Esto sucede en todos los países del tercer mundo, pero en los últimos años Guatemala ha adquirido un deshonroso sitio entre los que presentan mayor incidencia de tráfico de menores y pornografía infantil. ¿Por qué? No cabe duda de que para encontrar una explicación plausible a esta inconcebible situación, es indispensable profundizar en las condiciones en que vive la mayoría de los habitantes de las áreas marginales, rodeados de miseria e insertos en un contexto en el que se disputan el territorio el tráfico de drogas, el contrabando, la prostitución y el latrocinio. Y en el que, para terminar de rematar el cuadro, no existe un mínimo de asistencia educativa ni de seguridad para la población menor de quince años, que sufre con mayor fuerza el embate de las bandas organizadas.
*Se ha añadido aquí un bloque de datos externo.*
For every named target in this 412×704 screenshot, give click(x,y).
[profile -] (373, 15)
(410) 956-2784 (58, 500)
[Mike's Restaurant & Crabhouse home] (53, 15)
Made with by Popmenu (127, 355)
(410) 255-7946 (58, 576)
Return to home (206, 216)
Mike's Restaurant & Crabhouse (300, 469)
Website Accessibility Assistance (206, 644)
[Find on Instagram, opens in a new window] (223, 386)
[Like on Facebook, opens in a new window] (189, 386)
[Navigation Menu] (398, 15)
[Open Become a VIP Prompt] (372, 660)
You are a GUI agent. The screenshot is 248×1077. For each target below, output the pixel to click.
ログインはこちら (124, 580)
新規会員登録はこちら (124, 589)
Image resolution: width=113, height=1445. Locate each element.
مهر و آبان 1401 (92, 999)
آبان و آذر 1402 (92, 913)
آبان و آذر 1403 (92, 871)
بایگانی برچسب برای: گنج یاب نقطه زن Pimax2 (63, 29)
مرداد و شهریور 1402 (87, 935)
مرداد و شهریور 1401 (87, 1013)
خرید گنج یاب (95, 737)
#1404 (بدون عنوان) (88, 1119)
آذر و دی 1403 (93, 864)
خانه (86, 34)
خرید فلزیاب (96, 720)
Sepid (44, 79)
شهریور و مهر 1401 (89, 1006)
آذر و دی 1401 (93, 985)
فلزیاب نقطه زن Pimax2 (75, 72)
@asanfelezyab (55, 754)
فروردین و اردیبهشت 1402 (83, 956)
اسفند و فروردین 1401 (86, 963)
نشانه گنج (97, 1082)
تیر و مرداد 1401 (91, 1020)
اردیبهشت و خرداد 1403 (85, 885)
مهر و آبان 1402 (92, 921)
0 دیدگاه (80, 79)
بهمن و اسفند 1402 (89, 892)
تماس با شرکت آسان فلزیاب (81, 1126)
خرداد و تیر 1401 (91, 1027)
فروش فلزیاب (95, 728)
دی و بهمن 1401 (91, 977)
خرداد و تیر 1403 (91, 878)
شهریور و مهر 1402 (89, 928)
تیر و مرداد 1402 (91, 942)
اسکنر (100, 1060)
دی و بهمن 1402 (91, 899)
La prostitución infantil no es un fenómeno aislado del panorama general de la criminalidad. No es una actividad independiente, sino que representa un macabro “side line” del negocio en el que se disputan el liderazgo el tráfico de drogas, el secuestro y el robo de vehículos. Por lo tanto, para combatirlo y acabar con esta lacra, es preciso tener la voluntad de acabar también con aquello que le proporciona recursos y oxígeno, y de paso aplastar las férreas estructuras del tráfico de influencias que ha constituido uno de los peores escollos para alcanzar el desarrollo en nuestros mal administrados países.
Ya no es cuestión de que las niñas y niños son el futuro de la patria. Eso quedó atrás cuando se convirtieron en algo más cercano a la esperanza de supervivencia de la democracia misma.